Labour’s Anneliese Dodds has accused Chancellor Rishi Sunak of taking a “sledgehammer” to consumer confidence after his spending review confirmed a pay freeze for millions of public sector workers.
Sunak announced in his statement to the House of Commons this afternoon that reports of a freeze were correct, saying: “I cannot justify a significant across-the-board pay increase for all public sector workers.”
He told MPs that over one million NHS workers would be getting a pay rise, but increases in the rest of the public sector would be paused, although those earning below £24,000 would get a “pay rise” of £250.
As Yvette Cooper raised in the chamber, however, the 2.1 million workers earning under the median wage will face a real-terms pay cut rather than a rise, as a flat rate of £250 is mostly less than the 2% inflation forecast.
The Chancellor also told the Commons that the national living wage would be increased by 2.2% to £8.91 an hour, and that this would be extended to those aged 23 and over, in line with Low Pay Commission recommendations.
He said borrowing would reach £394bn this year, and that the Office for Budget Responsibility has estimated the UK economy will shrink by 11.3%, with output not expected to return to pre-crisis levels until the fourth quarter of 2022.
Responding to the spending review in the chamber, Labour’s Shadow Chancellor said it had been an opportunity to “take responsible choices, protect key workers, secure the economy, recover jobs in every part of our country”.
But Dodds criticised many of the policies announced by her opposite number and their impact on workers, telling MPs: “The Chancellor clapped for key workers – today his government institutes a pay freeze for many of them.”
On the consumer confidence hit, she said: “Firefighters, police officers and teachers will know their spending power is going down, so they will spend less in our small businesses and on our high streets, less in our private sector.”
She argued, as Keir Starmer did in the Prime Minister’s Questions session immediately beforehand, that the government has “wasted and mismanaged public finances on an industrial scale” during the Covid crisis.
Dodds highlighted that companies with political connections have been ten times more likely to win government contracts due to the approach taken amid the pandemic, as revealed by a recent National Audit Office report.
“Photocalls aren’t enough – we need delivery,” Dodds told the Commons, pointing out that no ‘starter homes’ had been built, Northern Powerhouse Rail had not been approved and hospitals in Liverpool and Sandwell were left unbuilt.
The Chancellor’s “rabbit in the hat” spending review announcement was a ‘levelling up’ fund worth £4bn, which will be managed jointly by the Treasury, Department for Transport and Ministry of Housing, Communities and Local Government.
But Sunak specified that local areas would bid for grants directly, which Dodds described as “MPs going to ministers and begging for support for their areas” rather than “change being driven from local communities”.
The Shadow Chancellor said: “So much for taking back control – this is about the centre handing over support in a very top-down manner.” Future criticisms of the centralised scheme will likely refer to the Towns Fund scandal.
Labour called for an inquiry into pre-election allocation of spending after it was revealed that out of 61 areas picked by ministers for the Towns Fund, 60 were in Tory-held seats or Tory targets with an average majority of just 3,000.
Sunak told the Commons the new ‘levelling up’ grants would need to “command local support, including from their MP” but a Treasury spokesperson later clarified that the support can come from councils, mayoral authorities or MPs.
The Chancellor also announced that a new UK Infrastructure Bank would be set up.

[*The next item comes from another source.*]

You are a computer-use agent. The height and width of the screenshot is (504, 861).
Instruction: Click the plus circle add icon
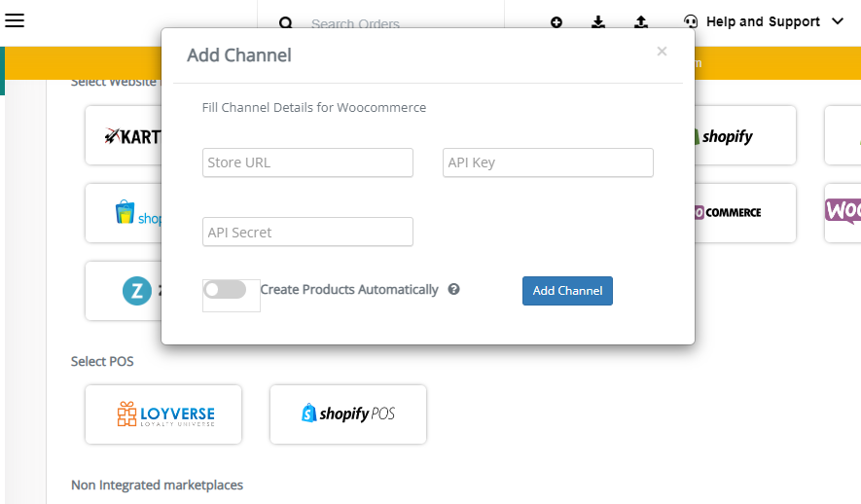coord(556,22)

Dodds welcomed the move, but noted that the government had “lost valuable years” after selling the green investment bank in 2017.
Dodds criticised Sunak’s failure to provide an equality impact assessment, his decision to cut international aid, his silence on the absence of a UK-EU trade deal and his lack of action on Universal Credit.
She asked: “Why is he still refusing to make the speedy fixes to Universal Credit Labour has advocated, which would aid the self-employed? And why won’t he [ensure] the increase in Universal Credit is continued beyond April?”
In response to Labour’s criticisms, Sunak concluded: “I’m confident that in private at least they will recognise the significant investment we are making to project jobs, strengthen our public services and improve infrastructure.”